Directive
Arrange the rows as a JSON list of strings, one string per line with blank lines omitted. Begin at the first line of the rows and stop after the line that contains "I want to click on online-learning-illustration: 80".

□ □ □

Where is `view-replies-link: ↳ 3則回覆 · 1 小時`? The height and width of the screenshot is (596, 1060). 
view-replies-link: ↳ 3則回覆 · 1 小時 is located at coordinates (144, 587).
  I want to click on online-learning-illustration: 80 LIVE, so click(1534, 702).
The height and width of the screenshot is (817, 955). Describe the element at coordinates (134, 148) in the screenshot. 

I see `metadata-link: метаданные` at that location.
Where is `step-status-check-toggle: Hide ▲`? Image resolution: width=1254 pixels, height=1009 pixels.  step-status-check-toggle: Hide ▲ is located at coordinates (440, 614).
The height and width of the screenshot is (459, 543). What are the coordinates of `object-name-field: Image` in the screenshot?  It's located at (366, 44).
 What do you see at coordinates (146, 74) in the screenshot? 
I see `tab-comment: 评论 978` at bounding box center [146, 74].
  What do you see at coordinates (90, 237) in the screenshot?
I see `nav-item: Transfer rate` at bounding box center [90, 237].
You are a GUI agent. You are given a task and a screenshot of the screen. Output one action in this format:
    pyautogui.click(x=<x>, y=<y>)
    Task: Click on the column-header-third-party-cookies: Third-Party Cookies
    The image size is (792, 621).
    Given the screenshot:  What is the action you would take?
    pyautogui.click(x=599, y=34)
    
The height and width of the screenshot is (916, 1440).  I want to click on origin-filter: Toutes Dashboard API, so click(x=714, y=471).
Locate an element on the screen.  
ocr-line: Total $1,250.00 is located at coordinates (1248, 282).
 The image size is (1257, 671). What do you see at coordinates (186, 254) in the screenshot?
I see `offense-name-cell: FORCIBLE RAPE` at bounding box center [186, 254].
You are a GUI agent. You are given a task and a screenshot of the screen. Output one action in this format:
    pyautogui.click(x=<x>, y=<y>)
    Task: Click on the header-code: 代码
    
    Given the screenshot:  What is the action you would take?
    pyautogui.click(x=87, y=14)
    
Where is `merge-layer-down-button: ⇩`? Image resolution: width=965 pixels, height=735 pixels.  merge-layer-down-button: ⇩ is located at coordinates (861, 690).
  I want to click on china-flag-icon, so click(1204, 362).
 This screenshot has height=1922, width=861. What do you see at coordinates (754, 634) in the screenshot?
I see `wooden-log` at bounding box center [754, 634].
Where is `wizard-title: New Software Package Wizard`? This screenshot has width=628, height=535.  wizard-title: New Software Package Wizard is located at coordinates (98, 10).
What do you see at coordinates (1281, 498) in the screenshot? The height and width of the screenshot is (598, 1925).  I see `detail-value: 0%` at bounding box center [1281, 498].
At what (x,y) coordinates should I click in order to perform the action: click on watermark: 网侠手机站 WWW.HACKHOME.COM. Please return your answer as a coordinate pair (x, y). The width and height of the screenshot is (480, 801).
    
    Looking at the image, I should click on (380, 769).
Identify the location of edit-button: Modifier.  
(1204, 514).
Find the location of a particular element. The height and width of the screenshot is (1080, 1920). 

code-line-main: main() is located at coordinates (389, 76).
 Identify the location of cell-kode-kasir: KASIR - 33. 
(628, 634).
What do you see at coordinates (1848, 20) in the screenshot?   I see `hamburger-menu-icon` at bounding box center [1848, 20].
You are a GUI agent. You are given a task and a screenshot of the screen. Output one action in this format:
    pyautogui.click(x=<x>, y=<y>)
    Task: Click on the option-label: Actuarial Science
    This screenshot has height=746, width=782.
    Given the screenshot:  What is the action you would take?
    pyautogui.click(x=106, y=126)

□ □ □

Answer for this exercise
[
  "Where is `view-replies-link: ↳ 3則回覆 · 1 小時`? The height and width of the screenshot is (596, 1060). ",
  "view-replies-link: ↳ 3則回覆 · 1 小時 is located at coordinates (144, 587).",
  "  I want to click on online-learning-illustration: 80 LIVE, so click(1534, 702)."
]